Electricity management is a term that can be applied to the electricity supply process by promoting different methods focusing on conservation and reliability. This promotion helps sustain natural resources and also reduces consumer bills. Electricity management also focuses on supply, seeking to integrate fossil-based fuels with renewable sources. This multifaceted approach further helps reduce fossil fuel consumption, while new technologies are being developed that could one day permanently replace fossil fuels with base energy.
One of the ways to achieve electricity management is through the promotion of energy efficient technologies. Through the use of government grants, utility companies can offer homeowners subsidies to replace windows, insulation, and even light bulbs. All of these items can help by reducing air leaks during the hottest and coldest months. Some money may also be available to purchase more energy-efficient appliances, especially if it replaces an older, less efficient model.
In addition to these programs offered to people on a personal scale, the government has also implemented policies on a large scale. One of the most common of these electricity management schedules is the daylight saving time period. As daylight hours are added to the end of the day, the sun sets later. Therefore, there are fewer hours between sunset and the time most people go to bed, which naturally translates into a need for less artificial lighting.
In regards to energy supply, electricity management can be used to provide both traditional baseline power, which is the power that the utility can reasonably assume will be required at any given point, and more non-traditional sources.
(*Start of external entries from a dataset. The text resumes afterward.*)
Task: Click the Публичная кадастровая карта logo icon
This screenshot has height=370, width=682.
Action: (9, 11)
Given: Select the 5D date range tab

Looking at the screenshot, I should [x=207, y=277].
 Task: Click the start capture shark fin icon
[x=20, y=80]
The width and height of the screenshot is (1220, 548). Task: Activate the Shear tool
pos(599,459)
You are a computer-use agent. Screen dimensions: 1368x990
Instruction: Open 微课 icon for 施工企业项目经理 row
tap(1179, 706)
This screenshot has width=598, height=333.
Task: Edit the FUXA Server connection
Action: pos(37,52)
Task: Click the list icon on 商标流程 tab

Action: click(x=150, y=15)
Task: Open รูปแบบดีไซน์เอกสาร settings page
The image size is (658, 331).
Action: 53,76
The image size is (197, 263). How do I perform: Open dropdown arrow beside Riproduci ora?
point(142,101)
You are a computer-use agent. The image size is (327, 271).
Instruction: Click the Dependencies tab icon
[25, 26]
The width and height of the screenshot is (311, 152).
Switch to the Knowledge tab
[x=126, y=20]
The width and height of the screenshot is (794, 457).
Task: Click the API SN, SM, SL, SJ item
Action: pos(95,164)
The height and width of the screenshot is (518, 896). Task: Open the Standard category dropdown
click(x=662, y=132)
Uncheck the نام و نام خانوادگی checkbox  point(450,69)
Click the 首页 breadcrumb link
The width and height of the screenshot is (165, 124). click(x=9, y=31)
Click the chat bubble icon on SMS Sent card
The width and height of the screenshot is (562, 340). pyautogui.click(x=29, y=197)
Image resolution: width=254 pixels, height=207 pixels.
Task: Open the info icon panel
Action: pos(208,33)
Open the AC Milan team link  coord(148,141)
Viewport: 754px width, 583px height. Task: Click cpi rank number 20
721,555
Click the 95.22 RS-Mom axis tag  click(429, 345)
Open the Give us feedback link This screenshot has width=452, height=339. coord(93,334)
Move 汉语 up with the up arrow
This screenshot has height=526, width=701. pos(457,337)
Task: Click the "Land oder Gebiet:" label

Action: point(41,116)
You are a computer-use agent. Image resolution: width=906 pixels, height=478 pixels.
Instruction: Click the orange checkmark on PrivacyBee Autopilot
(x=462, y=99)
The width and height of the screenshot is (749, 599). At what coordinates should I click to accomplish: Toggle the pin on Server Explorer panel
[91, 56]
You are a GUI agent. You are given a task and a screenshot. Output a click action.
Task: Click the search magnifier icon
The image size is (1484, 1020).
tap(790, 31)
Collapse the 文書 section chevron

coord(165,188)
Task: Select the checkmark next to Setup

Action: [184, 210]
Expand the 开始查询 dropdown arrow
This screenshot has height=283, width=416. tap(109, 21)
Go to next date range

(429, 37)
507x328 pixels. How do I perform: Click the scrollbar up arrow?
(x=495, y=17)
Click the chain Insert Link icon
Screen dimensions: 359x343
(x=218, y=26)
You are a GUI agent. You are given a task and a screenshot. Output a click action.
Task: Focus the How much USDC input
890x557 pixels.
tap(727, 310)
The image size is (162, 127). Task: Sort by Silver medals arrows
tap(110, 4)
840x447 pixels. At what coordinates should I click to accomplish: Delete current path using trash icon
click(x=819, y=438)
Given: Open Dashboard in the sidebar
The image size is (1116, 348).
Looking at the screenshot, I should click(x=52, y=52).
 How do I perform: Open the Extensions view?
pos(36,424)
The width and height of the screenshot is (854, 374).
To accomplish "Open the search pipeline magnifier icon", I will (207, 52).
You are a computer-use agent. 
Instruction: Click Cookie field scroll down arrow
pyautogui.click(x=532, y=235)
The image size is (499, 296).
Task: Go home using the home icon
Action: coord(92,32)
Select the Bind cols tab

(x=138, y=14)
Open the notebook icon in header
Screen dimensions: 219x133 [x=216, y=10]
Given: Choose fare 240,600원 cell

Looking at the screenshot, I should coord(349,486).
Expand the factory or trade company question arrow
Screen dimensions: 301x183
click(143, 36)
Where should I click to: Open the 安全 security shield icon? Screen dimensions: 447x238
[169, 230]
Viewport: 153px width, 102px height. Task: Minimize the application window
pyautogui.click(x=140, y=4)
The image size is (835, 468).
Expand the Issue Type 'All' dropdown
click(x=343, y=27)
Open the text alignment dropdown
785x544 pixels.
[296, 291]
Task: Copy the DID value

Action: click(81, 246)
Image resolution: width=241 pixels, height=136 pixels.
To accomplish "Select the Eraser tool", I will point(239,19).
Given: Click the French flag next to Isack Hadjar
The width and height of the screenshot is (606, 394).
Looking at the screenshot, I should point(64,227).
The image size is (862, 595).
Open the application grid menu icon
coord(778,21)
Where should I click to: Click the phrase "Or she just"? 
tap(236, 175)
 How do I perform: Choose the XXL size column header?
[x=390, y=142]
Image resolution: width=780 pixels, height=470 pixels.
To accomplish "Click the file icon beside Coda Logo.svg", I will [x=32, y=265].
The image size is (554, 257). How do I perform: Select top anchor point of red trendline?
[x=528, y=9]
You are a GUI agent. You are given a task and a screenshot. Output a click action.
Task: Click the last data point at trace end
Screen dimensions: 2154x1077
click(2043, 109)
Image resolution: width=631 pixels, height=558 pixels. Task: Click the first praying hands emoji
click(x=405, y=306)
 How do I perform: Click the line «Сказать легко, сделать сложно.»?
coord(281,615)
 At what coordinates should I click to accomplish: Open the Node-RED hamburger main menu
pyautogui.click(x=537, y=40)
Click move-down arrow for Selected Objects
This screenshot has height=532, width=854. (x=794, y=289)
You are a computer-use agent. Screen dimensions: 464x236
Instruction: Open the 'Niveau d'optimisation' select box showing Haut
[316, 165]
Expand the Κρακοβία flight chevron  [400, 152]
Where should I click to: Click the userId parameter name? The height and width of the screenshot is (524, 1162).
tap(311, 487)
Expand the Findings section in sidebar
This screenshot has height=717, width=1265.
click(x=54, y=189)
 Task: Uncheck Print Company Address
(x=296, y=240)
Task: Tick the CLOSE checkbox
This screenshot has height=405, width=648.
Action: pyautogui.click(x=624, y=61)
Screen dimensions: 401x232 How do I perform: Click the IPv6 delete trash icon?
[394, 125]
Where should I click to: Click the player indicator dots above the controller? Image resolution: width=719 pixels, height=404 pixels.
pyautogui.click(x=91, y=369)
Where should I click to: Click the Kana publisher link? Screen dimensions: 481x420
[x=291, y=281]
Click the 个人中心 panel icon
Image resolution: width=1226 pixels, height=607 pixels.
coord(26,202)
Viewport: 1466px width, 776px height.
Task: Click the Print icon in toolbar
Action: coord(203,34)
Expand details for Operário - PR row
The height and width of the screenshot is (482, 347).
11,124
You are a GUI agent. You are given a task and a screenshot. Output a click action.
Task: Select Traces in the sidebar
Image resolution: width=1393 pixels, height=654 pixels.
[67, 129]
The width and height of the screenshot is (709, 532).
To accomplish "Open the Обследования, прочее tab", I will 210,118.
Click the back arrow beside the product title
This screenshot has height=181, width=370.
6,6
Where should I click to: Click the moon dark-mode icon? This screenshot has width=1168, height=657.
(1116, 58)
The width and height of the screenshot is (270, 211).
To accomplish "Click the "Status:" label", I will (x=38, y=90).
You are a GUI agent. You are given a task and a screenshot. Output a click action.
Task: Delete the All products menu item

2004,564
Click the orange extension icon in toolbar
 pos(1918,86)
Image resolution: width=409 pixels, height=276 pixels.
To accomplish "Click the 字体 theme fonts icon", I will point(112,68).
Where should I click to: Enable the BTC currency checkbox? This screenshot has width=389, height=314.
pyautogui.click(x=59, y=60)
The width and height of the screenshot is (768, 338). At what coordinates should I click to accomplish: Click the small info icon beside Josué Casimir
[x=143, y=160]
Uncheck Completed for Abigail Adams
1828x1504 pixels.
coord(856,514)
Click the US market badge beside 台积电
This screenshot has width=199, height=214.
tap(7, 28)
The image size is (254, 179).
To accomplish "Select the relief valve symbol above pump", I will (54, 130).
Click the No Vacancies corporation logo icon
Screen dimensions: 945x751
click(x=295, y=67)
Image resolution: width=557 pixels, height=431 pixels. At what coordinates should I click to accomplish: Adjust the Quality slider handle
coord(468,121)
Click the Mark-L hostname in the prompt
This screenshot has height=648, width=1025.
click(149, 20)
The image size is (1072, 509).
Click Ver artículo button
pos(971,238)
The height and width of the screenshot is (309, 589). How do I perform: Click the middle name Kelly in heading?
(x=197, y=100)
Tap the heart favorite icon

For example, a power company may generate most of its electricity from a coal-fired plant, but may supplement it with wind and hydroelectric plants. Diversification of resources also allows a power company to continue providing electricity even if one source goes down. Often, which techniques are chosen for power generation depend on the location of the company’s manufacturing facilities and the ability to transport electricity from those facilities.
While most electricity management programs are optional, some are mandatory or may soon become mandatory, especially if they involve the burning of fossil fuels. For example, capital cap and trade laws currently under review or implemented in some countries limit the amount of carbon emissions a company can produce. This is primarily aimed at power companies, which are the largest carbon producers. This program is not optional and is considered another regulatory policy.